Разве случайно оба момента наибольшего сближения Пушкина и царя приходятся на периоды, наиболее для Николая трудные? Первый — в 1826 году, когда после казни декабристов Николаю нужно было как-то расположить в свою пользу общественное мнение. Второй — в 1831 году, когда перед царем довольно явственно предстал призрак внешне-и внутриполитической катастрофы.
Николай был политик вполне утилитарного толка. В тяжком для него 1831 году таким человеком, как Пушкин, пренебрегать было нельзя. В1834 году, когда Николай почувствовал себя прочно, он мог себе позволить относиться к Пушкину как хотел.

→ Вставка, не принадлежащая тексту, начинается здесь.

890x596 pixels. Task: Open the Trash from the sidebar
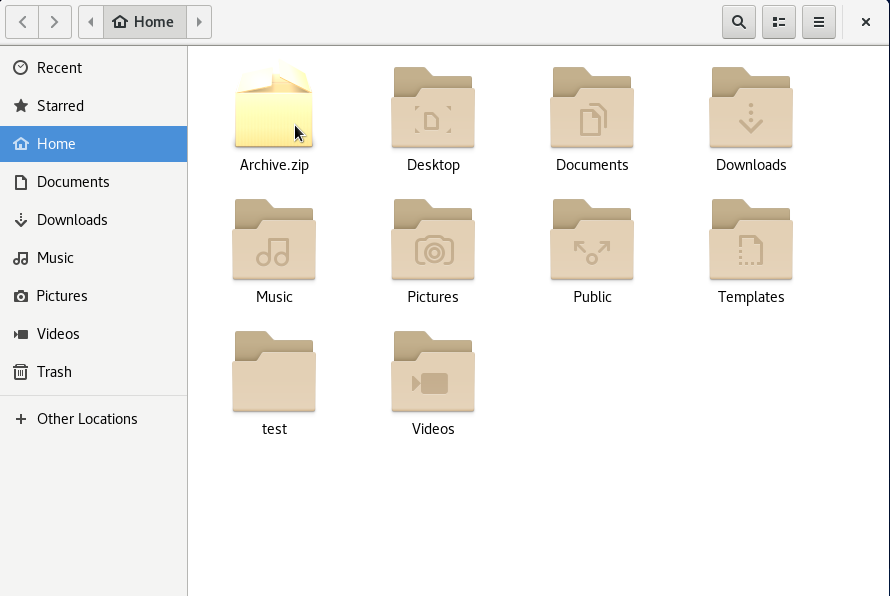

И он вполне выразил свое отношение пожалованием в камер-юнкеры, мелочными придирками и откровенным ухаживанием за Натальей Николаевной.
Пушкин как союзник уже не был ему нужен.
Пушкин должен был принять то положение, которое ему предлагалось, — положение мелкого чиновника, состоящего при российской истории, — и перестать претендовать на роль историографа-мыслителя, советчика государя. В противном случае его нужно было сломать.
Появление между Пушкиным и Бенкендорфом Мордвинова было предупреждением. Камер-юнкерство — решительным шагом.
Пушкин понял это:
«Теперь они смотрят на меня как на холопа».
Надо было спасать свое будущее и будущее своей миссии. Надо было идти в отставку.
25 июня 1834 года он написал Бенкендорфу письмо, по своей ледяной стилистике и краткости напоминавшее картель:
«Граф. Поскольку семейные дела требуют моего присутствия то в Москве, то в провинции, я вижу себя вынужденным оставить службу и покорнейше прошу Ваше сиятельство исходатайствовать мне соответствующее разрешение.
В качестве последней милости я просил бы, чтобы дозволение посещать архивы, которое соизволил мне даровать Его величество, не было взято обратно».
«В качестве последней милости». Он давал понять, что больше не нуждается в милостях, не претендует на будущие милости. Он хотел быть сам по себе.
Он перед тем внутренне готовился к перемене жизни:
И прозаический план дальнейших строф:
«Юность не имеет нужды в at home, зрелый возраст ужасается
О, скоро ли перенесу я мои пенаты в деревню — поля, сад, крестьяне, книги; труды поэтические — семья, любовь etc. — религия, смерть».
Да, это был выход. Это был путь отступления. Почетного отступления. Никто бы не упрекнул его.
Но он не закончил стихотворения. Ибо программа эта его не устраивала. Ему нужны были архивы. «Труды поэтические» — этого было мало.
30 июня Бенкендорф ответил Пушкину:
«Письмо Ваше ко мне от 25-го сего июня было мною представлено государю императору в подлиннике, и его императорское величество, не желая никого удерживать против воли, повелел мне сообщить г. вице-канцлеру об удовлетворении Вашей просьбы, что и будет мною исполнено.
Затем на просьбу Вашу, о предоставлении Вам и в отставке права посещать государственные архивы для извлечения справок, государь император не изъявил своего соизволения, так как право сие может принадлежать единственно лицам, пользующимся особенною доверенностью начальства».
Уходя в отставку, он, стало быть, терял доверие. Это была опала.
Ему запрещали пользоваться архивами. Это значило, что он не сможет писать «Историю Петра». Это значило, что исторические занятия — важнейшие для него — станут невозможны. Это значило, что он не сможет делать то дело, к которому призван своим долгом.
Таким образом, терялся высокий смысл отставки и оставался только бытовой. Тот простой смысл — семейные и денежные дела, — о котором он писал и Бенкендорфу, а затем и жене. Он никому не писал о страхе потерять общественное уважение и духовную независимость (один раз это прорвалось в словах: «они смотрят на меня как на холопа»). Он говорил об этом в доверительной беседе с Россет и ее мужем Смирновым. Так же как свои подлинные планы относительно газеты, о которых нет ни слова в его письмах, изложил он в разговоре с Мухановым.